What Does Vegemite Taste Like?

by Charlie
Spreading Vegemite

Vegemite is a dense paste used as a spread for many things. It is made from remnant brewer’s yeast extract mixed with vegetables, onion extracts, and some spices. 

Vegemite was invented by a chemist named Dr. Cyril Callister in 1922. He accepted a challenge from his employer to make a spread from all of the yeast that was supposed to waste after the world war. The result is nothing short of a wonder.

What does vegemite taste like? Vegemite is flavorful, with a salty, malty, and slightly bitter taste. The texture of vegemite is very similar to peanut butter. But for the best experience, don’t do a thick spread. A thin spread between your sandwich would be just fine.

Nine households in Australia use vegemite spread on top of their toast. But five out of ten Americans would not even know what it is and might recoil after a first taste. But, vegemite is an acquired taste that you would come to love over time and it comes with a lot of nutritional benefits too.

Nutritional Benefits of Vegemite

Vegemite was made from waste and some other extracts. Not only does it have a unique taste but it has grown to become a favorite in Australian households. It is chocked full of nutrients, all of them natural.

Vegemite is endorsed by the British Medical Association and is a known source of vitamin B. If you want to up your vitamin B without taking supplements or pills and including vegemite into your menu would do the trick over time. Lack of vitamin B in the body could lead to poor brain function, heart disease, nerve damage, fatigue, anxiety, and lots of other illnesses.

In one teaspoon of vegemite, you have half the recommended daily intake (RDI) of all the vitamin B you need: vitamin B9 (Folate), vitamin B2 (Riboflavin), vitamin B3 (Niacin), vitamin B1 (Thiamine). 

Vegemite is also a good source of minerals like sodium and potassium. All these vitamins can help reduce the risk of birth disabilities, help keep migraines away, and help people that are addicted to alcohol stay away from the bottle.

Culinary Uses of Vegemite

Vegemite is not very versatile. Because of its very high sodium content, it has to be used sparingly in sandwiches. Vegemite can be used as a thin layer spread on buttery toast or bread.

Vegemite can also be used in small quantities in soups, pasta, and stews. It has a slight umami flavor that it could add to your cooked dishes. Some chefs are taking a bold step and are slowly incorporating vegemite into baked goods like brownies, cakes, muffins, chocolate desserts, and bread.

Vegemite can also be incorporated into other dishes and recipes that are available on the internet. You can try out some of these recipes, and experience new exciting ways to enjoy this spread.

History of Vegemite and How to Procure It?

Dr. Cyril Callister used a process known as autolysis or self-digestion to break down the yeast cells. It is the extract from the breakdown of these yeast cells that he combined with salt, onion extracts, celery, and some secret ingredients that were never mentioned. Dr. Cyril was under the employment of Fred Walker as the chief scientist in Fred Walker and Co.

When Dr. Cyril invented the spread, a national competition with a tempting cash prize of 50 pounds was held for the individual who won at naming the product. Fred Walker’s daughter won this and gave the name “Vegemite”.
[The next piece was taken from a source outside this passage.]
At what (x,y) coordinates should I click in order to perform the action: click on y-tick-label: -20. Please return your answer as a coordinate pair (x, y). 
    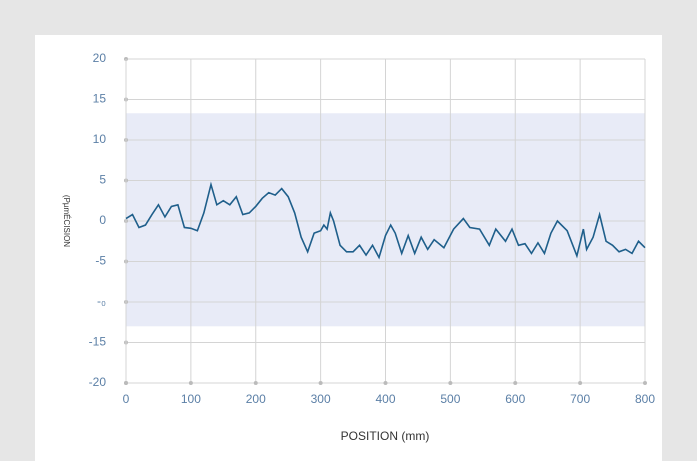
    Looking at the image, I should click on (98, 382).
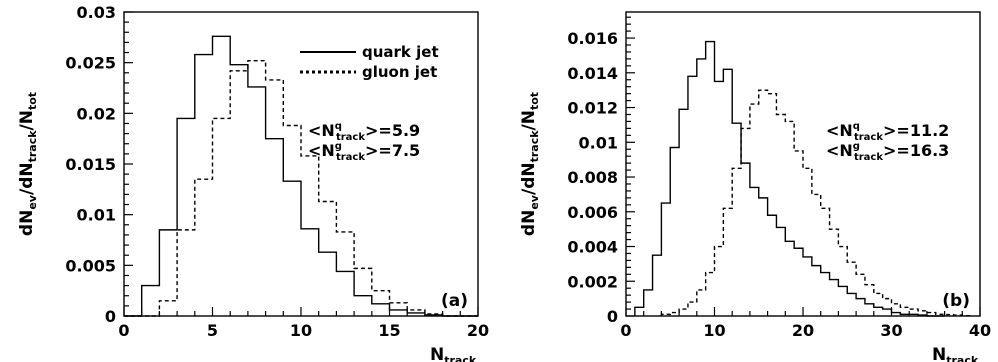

Initially, vegemite wasn’t well accepted by the public, it had to compete with other substitute products like marmite. The name of vegemite was changed for a short while to “parwill” to boost sales. But the boost in sales didn’t happen till the 1940s and the name vegemite stuck.

Australians are the main consumers of vegemite, but it has made its way into the US market. If you are looking for a jar of vegemite, check the international section in stores, or order online, pay for shipping and have it delivered. 

Is Vegemite Banned In The United States?

Fortunately no. There is no embargo placed on the import of vegemite into the United States. The folate is naturally, self-occurring, and not chemically induced, for this reason, it is not banned in America. Products that are enriched chemically with vitamins and minerals could be deemed illegal.

Facts You Don’t Know About Vegemite

  • Vegemite is described as having a sulfur plus meat and chicken broth smell.
  • The vegemite brand was acquired in 2017 by the Australian Bega Cheese group from Kraft Food Inc. for a whooping sum of 460 million US dollars.
  • Vegemite is not gluten-free because it is made from yeast grown on barley and wheat.
  • If you are a vegan or vegetarian and you worry if you could include vegemite in your diet, you don’t have to worry. Vegemite is made without animal products, so it is very much suitable for your diet.